Spec execution timeline: expanding a worker's detail to see summary and xml_guidance

Event timeline

The "Event timeline" lays out the DAG's execution rhythm in order: Run started → each stage's stage_started → each worker's worker_started / worker_completed (parallel workers within a stage land back-to-back) → stage_completed → next stage, finishing with Run completed.

Spec event timeline: stage_started → worker_started/completed → stage_completed, marching through the whole DAG

If a stage triggers a review rerun, you'll see the same worker fire worker_started / worker_completed multiple times — cross-reference that count with the top-row REVIEW rerun count to see how many times the review node sent it back.

Raw trace

At the bottom, "Latest injected text" is the final stage's output — the capsule injected into the main model. The "Raw runtime trace" beneath it dumps the run as JSON, with runId, chatKey, generationType, capsuleText and other top-level fields.

Spec raw trace JSON and latest injected text

When filing a bug, Export this run downloads this JSON as a JSONL file you can hand to the developer.
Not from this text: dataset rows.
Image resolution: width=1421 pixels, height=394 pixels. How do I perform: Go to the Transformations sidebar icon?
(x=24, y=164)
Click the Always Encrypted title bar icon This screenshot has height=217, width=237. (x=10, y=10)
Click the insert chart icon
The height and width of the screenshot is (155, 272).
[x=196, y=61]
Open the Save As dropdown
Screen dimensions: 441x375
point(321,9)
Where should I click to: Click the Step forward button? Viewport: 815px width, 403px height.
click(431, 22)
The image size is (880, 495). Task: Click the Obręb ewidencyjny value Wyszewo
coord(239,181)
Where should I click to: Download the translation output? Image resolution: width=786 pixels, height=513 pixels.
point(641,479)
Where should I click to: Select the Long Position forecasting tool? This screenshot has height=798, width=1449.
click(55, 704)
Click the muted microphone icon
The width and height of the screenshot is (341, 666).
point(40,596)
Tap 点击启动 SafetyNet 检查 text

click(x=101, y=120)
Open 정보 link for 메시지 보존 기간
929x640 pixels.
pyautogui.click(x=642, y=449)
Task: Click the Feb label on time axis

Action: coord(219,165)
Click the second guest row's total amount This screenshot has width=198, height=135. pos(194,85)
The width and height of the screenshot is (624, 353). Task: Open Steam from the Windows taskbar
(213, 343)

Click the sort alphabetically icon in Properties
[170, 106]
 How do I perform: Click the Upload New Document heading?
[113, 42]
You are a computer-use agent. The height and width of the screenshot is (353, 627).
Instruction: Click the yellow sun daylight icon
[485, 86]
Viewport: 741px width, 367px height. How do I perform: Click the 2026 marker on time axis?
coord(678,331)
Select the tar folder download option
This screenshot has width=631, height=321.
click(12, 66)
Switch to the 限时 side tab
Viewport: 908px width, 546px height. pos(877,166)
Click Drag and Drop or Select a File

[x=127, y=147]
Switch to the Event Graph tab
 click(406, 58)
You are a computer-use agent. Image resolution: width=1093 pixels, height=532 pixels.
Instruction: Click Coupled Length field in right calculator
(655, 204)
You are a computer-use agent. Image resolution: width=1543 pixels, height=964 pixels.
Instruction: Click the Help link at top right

Spec configuration reference

Spec-specific settings
SettingDescription
Node Iteration Max RoundsIteration cap for a single node
Review Rerun Max Rounds0 disables review-driven reruns; max 20
Anti-Data GuardA built-in node in the default Spec workflow that blocks data-fication / report-style prose (terms like 观察 / 分析 / 评估 / 监测 / observation / analyze / metric / probability that turn RP into stat blocks). Hard-coded ~18-term lexicon. Remove the node from your workflow if you don't want it.
Node API PresetPer-node override; empty = global
Node Chat Completion PresetPer-node override; empty = global

Each node can use a different API and Chat Completion preset, so you can route distillers to a cheap model and the synthesizer to a high-quality one.